10

9 2 19
                                    

(Minho'nun Anlatımından)

Ellerini sıkıca belime sarmış, kafasını da boynuma yaslamıştı.

Motoru sürerken bile tek düşünebildiğim burnuma dolan hafif kokusuydu.

"Nere gidiyoruz Minho-ah?" Cevap vermedim.

"Hey, sana diyorum!" Kafasını kaldırıp konuşunca güldüm.

"Lunaparka gidiyoruz." Belimdeki elleri sıklaştı.

"Gerçekten mi?" Sesindeki heyecanı farkedince gülümsedim.

"Uzun zamandır gitmeyi planladığım bir lunapark vardı. Şanslısın, sende geliyorsun." Güldü.

Lunaparkı seçmiştim çünkü eğlenmesini görmek cazip gelmişti.

"Teşekkürler Minho Hyung!" Sesinde eğlenceli bir tını vardı.

"Ne kadar kaldı?"

"Geldik sayılır bebeğim." Birden belimdeki elini geri çekti.

"Düşeceksin Sunggie, sıkı tutun." Elleri tekrar sarıldı.

Su çocuğun utancı beni öldürecek!

"Geldik~" Durunca hızlıca inip parka bakındı.

"Kaskı unuttun." Gülerek başındaki kaskı çıkardım. Gülerken saçlarını karıştırdım.

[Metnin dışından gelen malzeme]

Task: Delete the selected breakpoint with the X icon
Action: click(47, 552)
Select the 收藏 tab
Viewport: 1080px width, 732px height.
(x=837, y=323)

Neden bilmiyorum ama galiba yeni zaafım Jisung'un saçları olmuştu.

"Burası yeni açılmış, bir arkadaşım övmüştü." Açıklama yaparken parka yürüyorduk.

"Vay babasını, burası kocaman!" Gülerken elimi omzuna attım.

Onunla sürekli temas halinde olmak istiyordum.

Sapık mıydım?

"İlk neye binelim bebek?" Biletleri alıp tekrar elimi omzuna attım.

"Hız treni?" Soru sorar biçimde konuşmuştu.

"Korkmaz mısın?" Dudağını büzüp, omzunu silkti.

"Hiç binmedim ki! Bir kaç kez geldim ama tek binmeye korkmuştum."

"Hadi binelim o zaman!" Bu tarz aletlerden pek korkmazdım.

Aksine gerçekten zevk alan insanlardandım.

"Korkarsan gözlerini kapat, elimi de tutabilirsin." Bana bakıp göz devirdi.

"Asıl sen korkarsan beni tutabilirsin Minho," Eliyle omzumu pat-patladı.

"Yardım ederim sana." Gülerek onu onayladım.

Onun ısrarlarıyla en öne binmiştik.

"Ciddiyim Jis, elimi tutabilirsin." Elimi uzattığımda bir süre baktı.

Tam tren başlarken elimi sımsıkı tutup kendi kucağına aldı.

Yüzümdeki sırıtışla ona baktım.

"Bu çok hızlanır mı?" Korkuyla bana baktı.

Şuan trende yukarı çıkıyorduk.

"Bu çıkış ne kadar yavaş olabilir sence Sunggie?" Elimi sıktı.

"Aptal Minho!" Kahkaha attım.

"Senden nefre- Aaaa!" Cümlesi tamamlanmadan tren aşağıya düşmeye başlamıştı.

"Minho!" Gülerek başımı geriye attım.

Gözlerini kapatmış, sadece çığlık atıyordu.

Bir yandan da elimi kangren edecekti, orası ayrı.